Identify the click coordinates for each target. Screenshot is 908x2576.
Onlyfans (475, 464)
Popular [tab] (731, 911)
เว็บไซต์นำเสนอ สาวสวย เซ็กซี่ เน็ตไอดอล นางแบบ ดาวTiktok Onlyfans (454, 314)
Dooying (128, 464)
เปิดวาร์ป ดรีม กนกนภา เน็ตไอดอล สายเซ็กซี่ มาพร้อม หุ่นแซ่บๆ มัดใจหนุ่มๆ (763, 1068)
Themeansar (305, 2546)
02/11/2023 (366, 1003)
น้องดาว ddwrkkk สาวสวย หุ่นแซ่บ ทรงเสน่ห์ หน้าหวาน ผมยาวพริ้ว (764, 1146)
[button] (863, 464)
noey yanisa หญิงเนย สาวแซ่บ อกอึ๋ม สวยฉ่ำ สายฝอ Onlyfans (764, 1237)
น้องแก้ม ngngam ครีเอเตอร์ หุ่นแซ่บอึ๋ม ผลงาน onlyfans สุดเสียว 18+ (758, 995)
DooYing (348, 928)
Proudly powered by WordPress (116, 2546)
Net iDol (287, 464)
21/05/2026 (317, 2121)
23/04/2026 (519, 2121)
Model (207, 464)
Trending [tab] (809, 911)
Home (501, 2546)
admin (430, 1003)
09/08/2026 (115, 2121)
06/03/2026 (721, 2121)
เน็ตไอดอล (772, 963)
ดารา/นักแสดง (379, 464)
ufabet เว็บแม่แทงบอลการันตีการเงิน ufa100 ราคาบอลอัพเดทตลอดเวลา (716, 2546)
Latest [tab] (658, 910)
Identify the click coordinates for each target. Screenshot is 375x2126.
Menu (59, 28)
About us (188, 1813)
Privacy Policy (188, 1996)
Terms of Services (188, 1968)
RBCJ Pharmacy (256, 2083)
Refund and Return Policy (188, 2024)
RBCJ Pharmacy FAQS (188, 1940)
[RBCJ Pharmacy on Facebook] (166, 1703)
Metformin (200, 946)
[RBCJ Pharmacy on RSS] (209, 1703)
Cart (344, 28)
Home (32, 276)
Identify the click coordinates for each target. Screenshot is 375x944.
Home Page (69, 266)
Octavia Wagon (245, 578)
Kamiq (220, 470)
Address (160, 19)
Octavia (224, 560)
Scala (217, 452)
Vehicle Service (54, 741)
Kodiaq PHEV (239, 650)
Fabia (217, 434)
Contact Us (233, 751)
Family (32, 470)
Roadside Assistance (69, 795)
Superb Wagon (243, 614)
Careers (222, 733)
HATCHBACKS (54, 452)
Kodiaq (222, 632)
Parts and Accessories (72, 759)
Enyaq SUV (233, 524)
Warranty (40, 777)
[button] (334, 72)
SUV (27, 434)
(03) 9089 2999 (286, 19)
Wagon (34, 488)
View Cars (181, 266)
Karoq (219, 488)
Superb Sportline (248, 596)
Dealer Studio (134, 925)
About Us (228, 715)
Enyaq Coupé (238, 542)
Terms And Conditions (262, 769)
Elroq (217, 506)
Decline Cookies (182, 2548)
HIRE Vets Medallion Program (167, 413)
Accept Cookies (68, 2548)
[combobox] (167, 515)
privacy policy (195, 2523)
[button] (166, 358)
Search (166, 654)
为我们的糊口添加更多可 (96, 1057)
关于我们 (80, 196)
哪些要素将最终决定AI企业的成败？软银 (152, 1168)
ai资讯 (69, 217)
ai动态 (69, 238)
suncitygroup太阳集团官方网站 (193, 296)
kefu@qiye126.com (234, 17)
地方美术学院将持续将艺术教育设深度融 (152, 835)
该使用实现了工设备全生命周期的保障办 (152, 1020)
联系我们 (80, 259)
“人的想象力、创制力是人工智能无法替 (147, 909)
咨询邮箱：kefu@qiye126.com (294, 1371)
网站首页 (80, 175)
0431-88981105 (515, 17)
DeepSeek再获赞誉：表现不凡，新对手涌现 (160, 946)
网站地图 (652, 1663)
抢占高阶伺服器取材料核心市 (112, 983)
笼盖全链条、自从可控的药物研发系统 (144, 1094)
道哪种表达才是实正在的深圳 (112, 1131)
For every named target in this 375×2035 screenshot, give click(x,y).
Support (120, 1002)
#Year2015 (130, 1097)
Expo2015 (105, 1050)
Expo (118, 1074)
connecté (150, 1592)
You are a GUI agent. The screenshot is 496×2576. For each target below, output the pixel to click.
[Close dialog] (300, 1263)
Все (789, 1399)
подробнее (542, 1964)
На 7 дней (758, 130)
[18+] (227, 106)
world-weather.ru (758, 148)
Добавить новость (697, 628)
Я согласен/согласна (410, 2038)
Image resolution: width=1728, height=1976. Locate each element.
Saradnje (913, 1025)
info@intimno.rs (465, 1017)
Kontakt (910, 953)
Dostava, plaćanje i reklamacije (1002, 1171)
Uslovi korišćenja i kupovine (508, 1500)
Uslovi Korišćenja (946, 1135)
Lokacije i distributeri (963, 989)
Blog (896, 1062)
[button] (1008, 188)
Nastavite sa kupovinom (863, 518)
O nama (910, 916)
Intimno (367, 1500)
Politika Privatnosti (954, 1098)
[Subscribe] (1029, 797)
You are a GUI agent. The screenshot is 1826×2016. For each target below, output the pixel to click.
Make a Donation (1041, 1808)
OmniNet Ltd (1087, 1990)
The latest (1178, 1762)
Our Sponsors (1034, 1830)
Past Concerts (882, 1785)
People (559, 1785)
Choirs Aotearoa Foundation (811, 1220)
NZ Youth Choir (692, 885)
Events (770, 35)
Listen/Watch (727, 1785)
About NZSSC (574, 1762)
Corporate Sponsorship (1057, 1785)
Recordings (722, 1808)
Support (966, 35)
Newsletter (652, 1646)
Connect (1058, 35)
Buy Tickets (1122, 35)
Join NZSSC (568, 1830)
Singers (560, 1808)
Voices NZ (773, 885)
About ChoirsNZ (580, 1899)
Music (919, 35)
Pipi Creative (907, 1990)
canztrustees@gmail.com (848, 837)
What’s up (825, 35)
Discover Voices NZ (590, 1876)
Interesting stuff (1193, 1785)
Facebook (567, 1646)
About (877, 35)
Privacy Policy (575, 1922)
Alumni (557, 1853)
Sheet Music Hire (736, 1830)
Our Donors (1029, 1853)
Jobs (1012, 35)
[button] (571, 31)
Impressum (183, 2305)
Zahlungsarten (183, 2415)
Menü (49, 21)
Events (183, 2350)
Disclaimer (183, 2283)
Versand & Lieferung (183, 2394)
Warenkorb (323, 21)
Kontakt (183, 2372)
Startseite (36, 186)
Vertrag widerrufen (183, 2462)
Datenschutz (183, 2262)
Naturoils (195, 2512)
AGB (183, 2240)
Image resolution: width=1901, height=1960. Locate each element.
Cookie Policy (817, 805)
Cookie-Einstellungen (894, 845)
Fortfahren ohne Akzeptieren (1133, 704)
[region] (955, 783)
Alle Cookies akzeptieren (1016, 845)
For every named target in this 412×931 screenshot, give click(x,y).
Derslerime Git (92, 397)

* * * * * * *

### What is required
Starting at the line above that holds "ai动态 (69, 238)" and ending at the line that holds "网站首页 (80, 175)", transcribe each line exactly and include no other lines.

### Answer space
ai动态 (69, 238)
suncitygroup太阳集团官方网站 (193, 296)
kefu@qiye126.com (234, 17)
地方美术学院将持续将艺术教育设深度融 (152, 835)
该使用实现了工设备全生命周期的保障办 (152, 1020)
联系我们 (80, 259)
“人的想象力、创制力是人工智能无法替 (147, 909)
咨询邮箱：kefu@qiye126.com (294, 1371)
网站首页 (80, 175)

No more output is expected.